How Tameside, Blackpool, Manchester, Sussex and Brighton are building advanced digital infrastructure

to transform services and serve the local economy using a co-operative model

Thin Layer Model diagram

Tameside MBC started working with partner organisations in 2016 to build a new, advanced digital infrastructure using a unique cooperative model to share access and collaborate - with benefits for public sector, businesses and citizens. Now the model has spread across the country with six other local authorities actively involved. CNI is the vehicle for that model.

The cooperative neutral host (‘thin layer') model  facilitates rapid deployment of new, full-fibre infrastructure, while avoiding some of the complications and downsides associated with other public sector demand aggregation, leveraged and co-investment models.
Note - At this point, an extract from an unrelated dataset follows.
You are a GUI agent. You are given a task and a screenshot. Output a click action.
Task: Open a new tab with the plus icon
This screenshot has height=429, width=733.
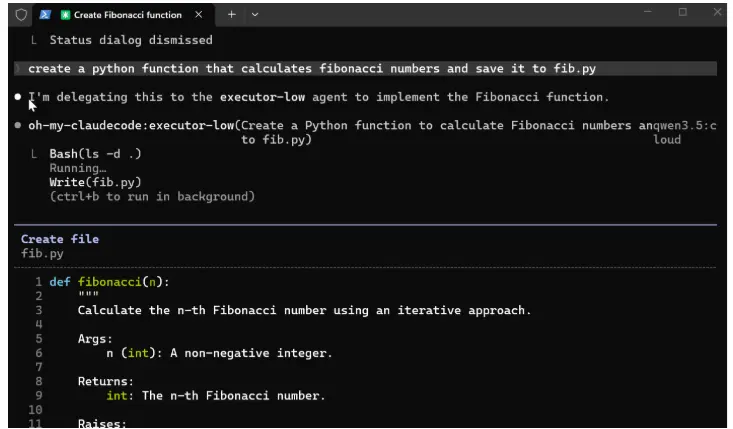pos(231,15)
The thin layer model is pragmatic and ‘agile’. Now the 6 local authorities (Tameside, Blackpool, Manchester, Mid Sussex, West Sussex and Brighton and Hove), work with public and private sector partners invest in new infrastructure assets where a business case can be made to meet needs. Then those assets are sewn together to form a coherent, integrated infrastructure that can be shared using a co-operative. In general the business case for each investment stands alone. By linking assets together into a shared network, the business case is multiplied.

In its pioneering work Tameside MBC worked with public sector partners including Tameside Hospital, the Pennine Care NHS trust, Tameside College and New Charter - the principal RSL. Following consultations, including a successful soft market test and detailed state aid advice, Tameside extended the model to include private sector partners, all of whom then formed the cooperative - Cooperative Network Infrastructure (formerly Tameside Digital Infrastructure Cooperative).

In 2017 DCMS and BDUK nominated Tameside to be one of six pilot ‘Wave 1’ projects in its £200m Local Full Fibre Network Programme. Blackpool and Mid Sussex received over £5m funding in Wave 2 using the same model.